= Rykeneld Street =

Roman road in England

Rykeneld Street or Ryknield Street was a Roman road which ran through the northern Midlands of England from Deva (Chester) to Derventio (Derby) via what is now Stoke-on-Trent. It is not to be confused with the Icknield Street. It has in the past also been called by Victorian antiquarians the "Via Devina". The territory traversed would have been that of the Cornovii.

==Route==
Beginning at Chester the road ran south-east to a known Roman fort structure at Chesterton in North Staffordshire (partly excavated with modern methods from 1969 to 1971). It then ran through Wolstanton, as discovered when the Marsh was partly drained in the 1870s, then in a major educational excavation in the 1960s, and a lesser one in 1995.

"The road surface was made up of thick sandstone blocks, on a foundation of a thick layer of clay on gravel. The road was 20 feet wide between the kerbstones. The surface had been repaired at some time with pebbles in one area."

The road then ran from Wolstanton along the valley ridge to drop down into the often-flooded Fowlea Valley. Local historians suspect that the road dropped into the valley at Basford to meet a raised causeway across the valley bottom at Etruria. From there it reached the site of the modern Stoke-on-Trent railway station.

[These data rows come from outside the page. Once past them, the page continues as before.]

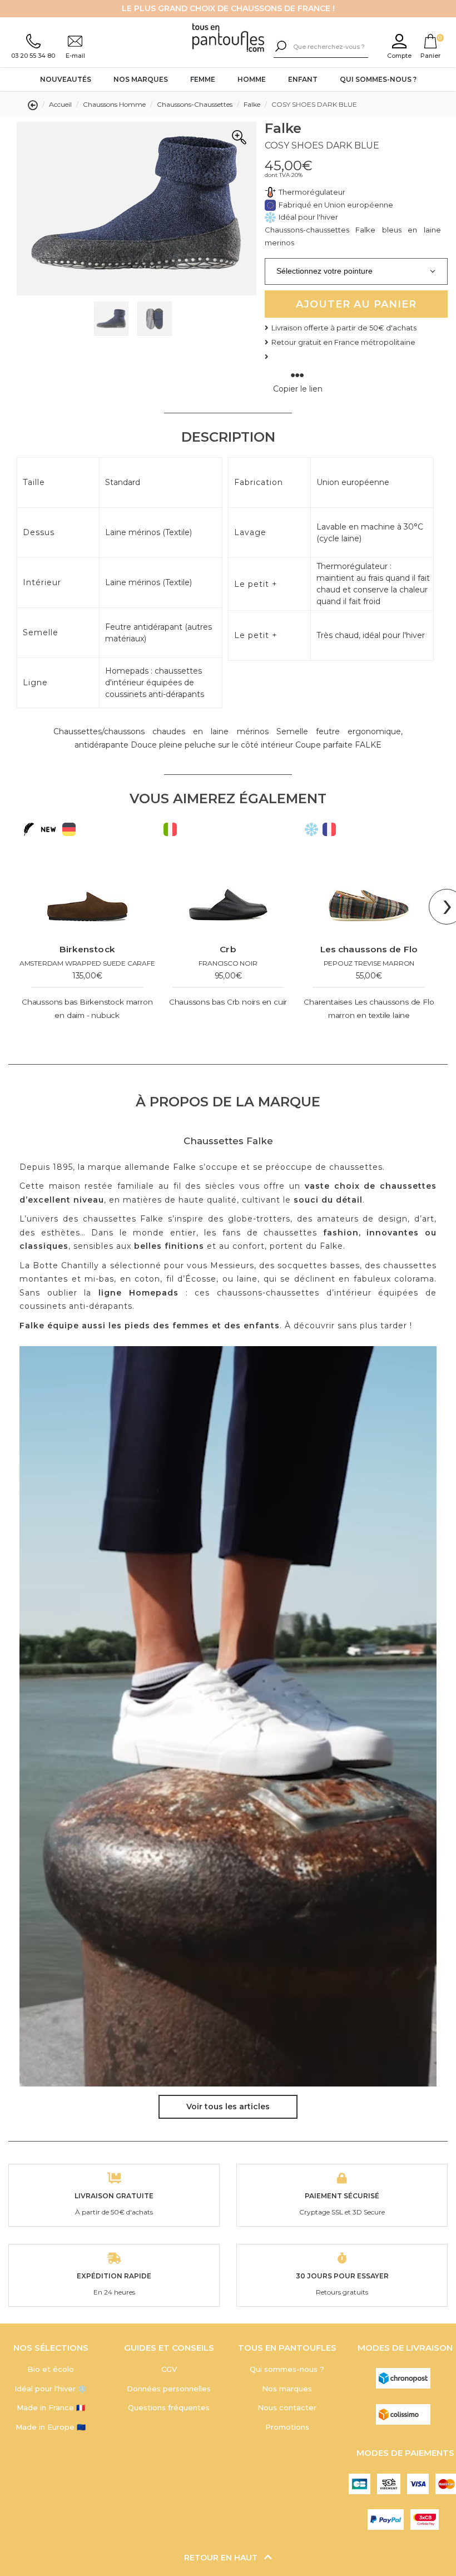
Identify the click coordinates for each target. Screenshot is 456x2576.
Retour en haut (222, 2558)
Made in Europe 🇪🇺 (51, 2426)
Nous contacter (286, 2407)
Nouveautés (65, 79)
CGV (169, 2369)
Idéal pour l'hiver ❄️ (50, 2388)
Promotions (287, 2426)
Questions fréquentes (169, 2407)
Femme (202, 79)
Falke (252, 104)
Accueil (60, 104)
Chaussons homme (114, 104)
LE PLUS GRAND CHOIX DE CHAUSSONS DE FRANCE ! (228, 8)
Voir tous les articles (228, 2107)
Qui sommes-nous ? (378, 79)
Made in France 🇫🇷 (51, 2407)
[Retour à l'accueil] (228, 38)
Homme (251, 79)
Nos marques (140, 79)
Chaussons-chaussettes (194, 104)
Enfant (303, 79)
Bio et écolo (50, 2369)
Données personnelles (169, 2388)
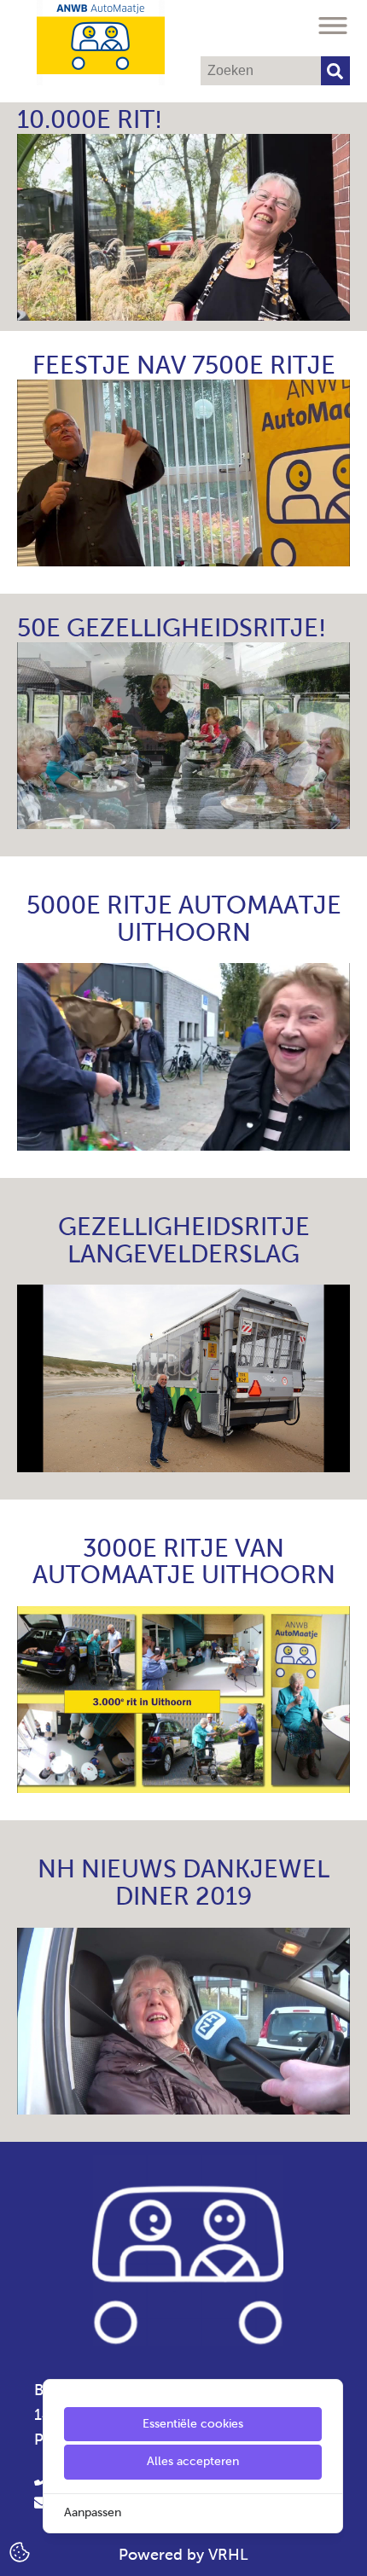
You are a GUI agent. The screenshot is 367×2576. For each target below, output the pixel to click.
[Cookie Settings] (19, 2551)
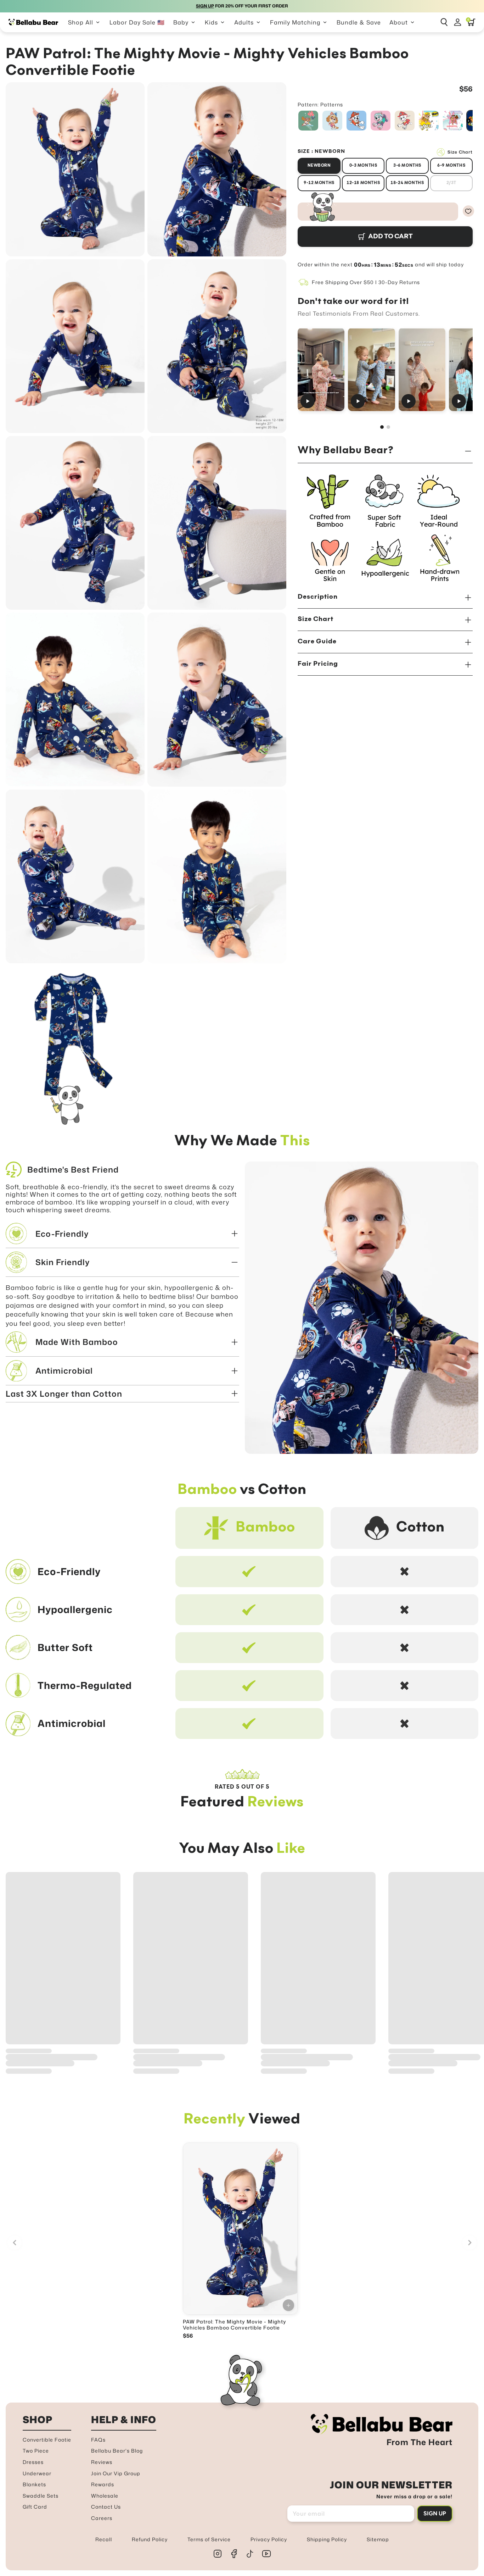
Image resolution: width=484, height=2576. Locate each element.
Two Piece (36, 2450)
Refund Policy (150, 2539)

The road then crossed the young River Trent and ran down Lane Delph (now the end of the modern King Street, Fenton), toward Normacot. There is documentary evidence in the 1223 foundation charter of the Abbey of Hulton in Stoke-on-Trent which names the (then still existing) Rykeneld Street as a boundary of the lands at Normacot assigned to the Abbey. The road then ran to Blythe Bridge and on to Uttoxeter. The line of the road at Uttoxeter was described and traced by Francis Redfern (1873).

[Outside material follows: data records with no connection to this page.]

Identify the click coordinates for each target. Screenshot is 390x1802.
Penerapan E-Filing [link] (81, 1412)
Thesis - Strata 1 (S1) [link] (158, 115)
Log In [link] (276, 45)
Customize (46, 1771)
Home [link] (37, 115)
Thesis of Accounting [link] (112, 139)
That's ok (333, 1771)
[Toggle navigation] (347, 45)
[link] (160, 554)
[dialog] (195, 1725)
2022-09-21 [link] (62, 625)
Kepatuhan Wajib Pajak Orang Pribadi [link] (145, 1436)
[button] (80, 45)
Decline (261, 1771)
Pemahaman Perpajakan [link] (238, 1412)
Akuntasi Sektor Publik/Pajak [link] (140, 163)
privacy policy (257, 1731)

==Related structures and finds==

Various Roman relics have been found along the route in North Staffordshire, including a well-preserved updraught pottery kiln at Trent Vale in Stoke-on-Trent with supporting coin and pottery finds. A Roman hoard was found at Longton, on the line of the road through Stoke-on-Trent, in 1960.

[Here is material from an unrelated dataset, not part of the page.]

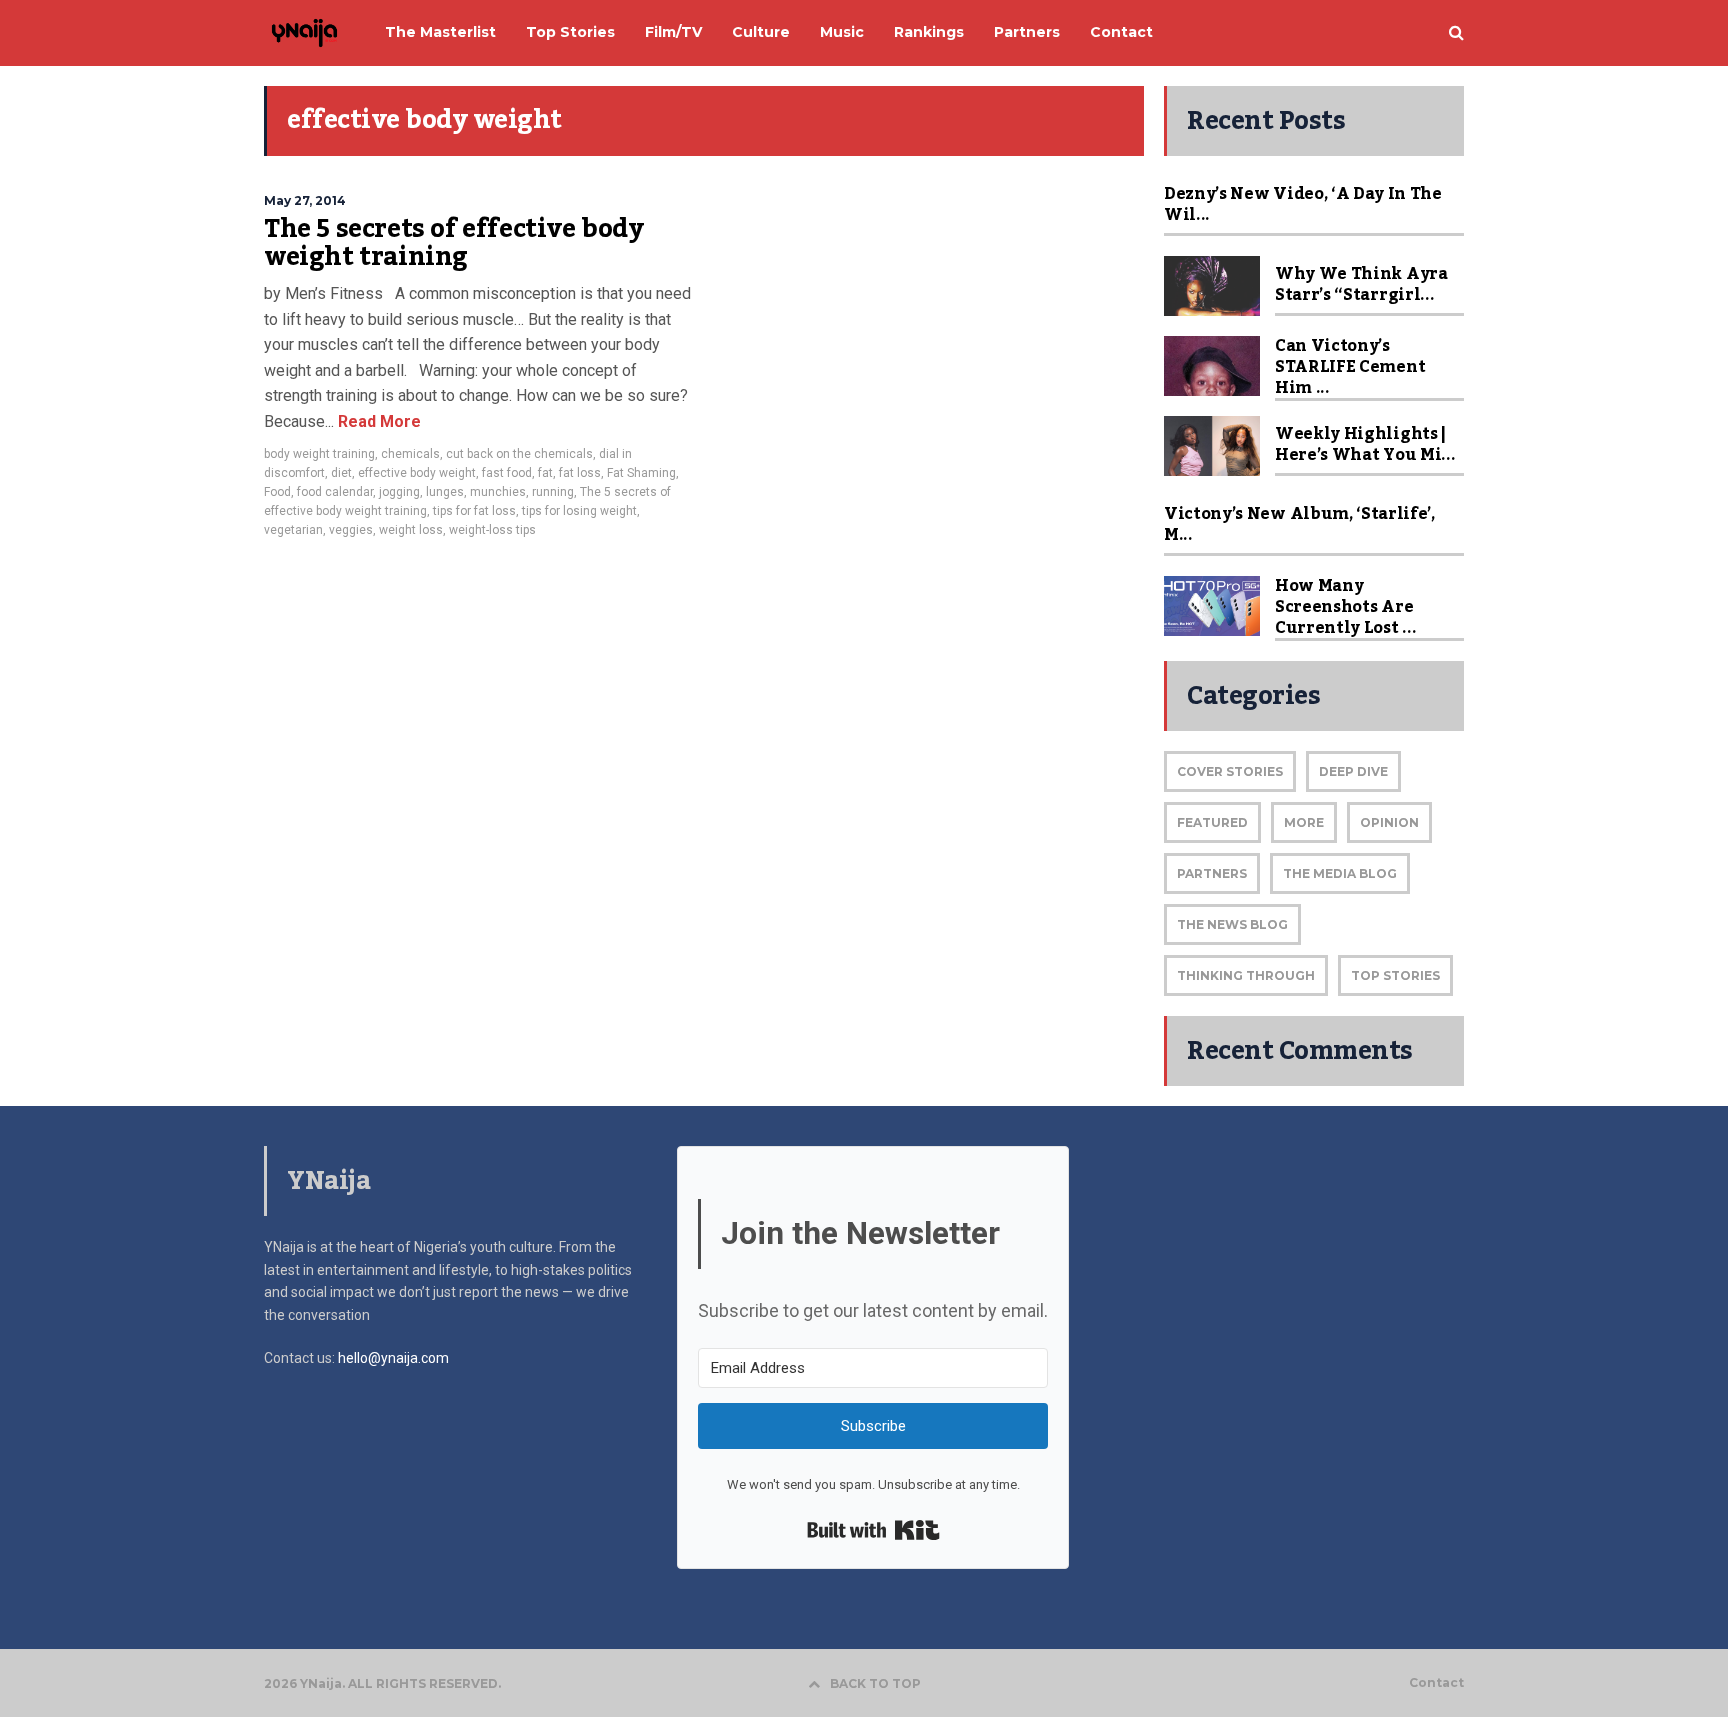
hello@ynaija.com (393, 1358)
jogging (399, 492)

The Roman fort at Chesterton has already been mentioned. There was also a large specialised industrial centre near to Chesterton at Holditch, possibly of independent miners and metalworking artisans supplying the passing military trade on the Rykeneld Street. For a detailed summary account of the excavations and evidence for this settlement see Burnham and Watcher (1990).